PREGUNTAS POR RESPONDER:
1. Reproduce, del fragmento sobre el Domingo XXXII del Tiempo Ordinario, todo lo que va desde "Pero la expectativa" hasta "toda la humanidad.".
2. Enumera todas las acciones que el fragmento sobre el Domingo XXXII del Tiempo Ordinario atribuye a la sabiduría personificada de la primera lectura.

━━━━━ FRAGMENTO DEL TEXTO ━━━━━

Llegamos al Domingo XXXII del Tiempo Ordinario y nos encaminamos a la conclusión de este Año Litúrgico.
Estas últimas semanas, previas al Domingo de Cristo Rey, la Iglesia, como Madre y Maestra, por medio de la Liturgia de la Palabra, nos ayuda a meditar sobre los temas escatológicos, es decir, sobre el final de los tiempos. Aprovecha el final del año litúrgico para recordarnos que del mismo modo que finalizan los años, así finalizará nuestra vida y así finalizará este mundo cuando el Señor de nuevo venga con gloria para juzgar a vivos y muertos, como lo afirmamos en la Profesión de Fe.
Ante la verdad de la segunda venida del Señor y ante la verdad de nuestra muerte, la exhortación que se nos hace es a estar preparados, porque no sabemos ni el día ni la hora. El cristiano debe vivir expectante ante la llegada del Señor y prepararse cotidianamente para el encuentro con Él, sea en el juicio personal (la muerte) sea en el juicio universal (la segunda venida de Cristo).
Pero la expectativa cristiana, la espera de ese momento culminante no debe generar temor o angustia. La Sagrada Escritura hoy nos llena de esperanza ante la misericordia de Dios que amorosamente sale al encuentro de toda la humanidad.
Así lo afirma la primera lectura del libro de la Sabiduría. Se presenta a la sabiduría personificada, como una mujer que sale al encuentro de quien la busca, libra de preocupaciones a quien espera en ella y a sus creyentes les muestra su benevolencia y los guía en sus proyectos.

━━━━━ FILAS PROPORCIONADAS ━━━━━

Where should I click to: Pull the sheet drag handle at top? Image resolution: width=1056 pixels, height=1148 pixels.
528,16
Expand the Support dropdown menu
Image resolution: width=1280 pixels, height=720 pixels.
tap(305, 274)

━━━━━

RESPUESTAS:
1.
Pero la expectativa cristiana, la espera de ese momento culminante no debe generar temor o angustia. La Sagrada Escritura hoy nos llena de esperanza ante la misericordia de Dios que amorosamente sale al encuentro de toda la humanidad.

2.
- Sale al encuentro de quien la busca.
- Libra de preocupaciones a quien espera en ella.
- Muestra su benevolencia a sus creyentes.
- Guía a sus creyentes en sus proyectos.